I never wrote about the morning that I found out my mom had passed away. It seems too personal to share, but I have been encouraged to write more about events such as these from my close friends. It was Monday, May 12th at 11:51 AM when I receive the worst news of my life.

I wasn't tired from the weekend I had just spent in Vegas for my Bachelorette party. I was emotionally exhausted because I had been experiencing high levels of anxiety and living in fear never knowing when my mom's last day would be for almost 17 months.

I was lucky enough to spend the day with my mom before she passed. It was a really quiet day and she slept a lot. She had no color to her skin and no fat on her body. She was all skeleton. She could hardly speak, but I will forever hear her whispering voice in my head. We laid in bed together and watched a Lifetime movie about a young girl whose mom had passed away. One of the few things my mom said to me that day was, "well this sucks", and we immediately changed the channel. We talked a little, but I could tell she was frustrated because she couldn't communicate the way she wanted to. So instead, we sat in silence.

When I arrived at my apartment that night, I cried. I secretly knew what was to come that week. My eyes were swollen and red the next day but I safely assumed my co-workers would think I just had a little too much fun in Vegas at my Bachelorette party. Once I was at work, I immediately started organizing my work files and computer desktop in case I had to leave a moments notice. I really can't explain it, I just had a pit in my stomach.

I was busy catching up on work and reviewing my Friday emails when Becky called me around 11:45 am (the times somewhat blurred together). I stepped into my work conference room when I heard her sniffles, she told me that my mom had 24-48 hours to live. As horrified as I was, I kept thinking about how I blessed I was to be able to spend the last few days with my mom. I walked down to Lisa's office, barely mumbled what my aunt had just told me and said I needed to leave.

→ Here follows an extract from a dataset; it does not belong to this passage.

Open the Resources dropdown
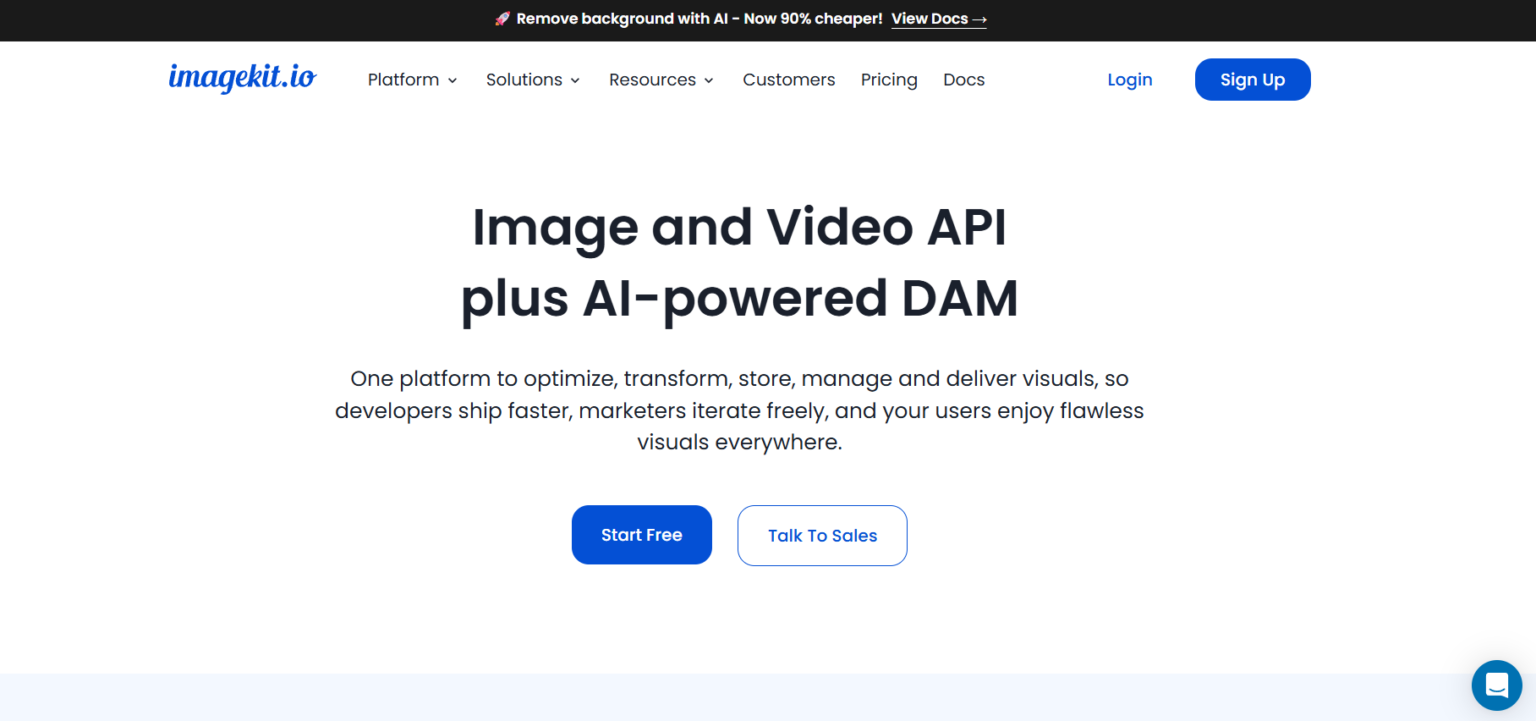The width and height of the screenshot is (1536, 721). tap(652, 79)
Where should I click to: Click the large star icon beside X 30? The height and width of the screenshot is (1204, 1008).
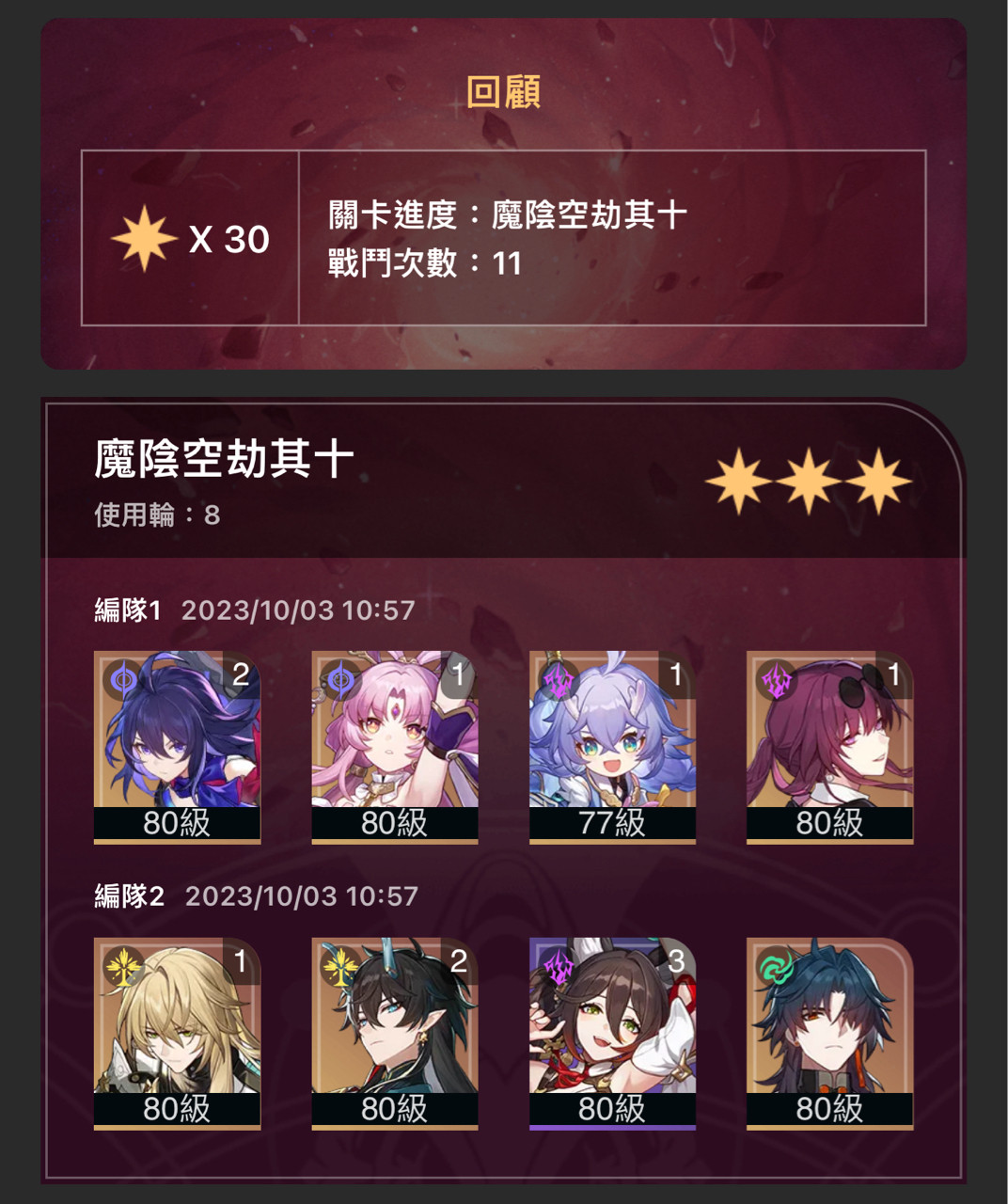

When I got back to my desk to pack everything up, I received the worst phone call of my life. Becky's voiced forever engrained in my head, crying over the phone "She just passed." I remember Lisa being at my desk (not yet knowing what my Aunt just told me) on my computer looking up a taxi service that would get me to West Seattle. Again, I barely mumbled that I needed to get down to Federal Way now because my mom already passed between those few short minutes I was at her desk and by the time I made it back to mine. Then I just sunk.

The rest of the day seemed to fade away from my memory rather quickly. I know that a co-worker drove me home. I remember seeing Dustin and Michael sitting on the front door step when I arrived and Georgia, Becky and Jeff all in my mom's room.

I try not to think about that time I spent being at my mom's house, I get sick to my stomach when I do. I can never explain the feelings I felt when I saw her tiny lifeless body laying in bed and watching two strangers wheel her away in a body bag. In fact, it almost feels too personal to share. But the it's moments like these that aren't talked about. When someone dies, everything is masked by heaven, bells ringing, cherished memories and angels.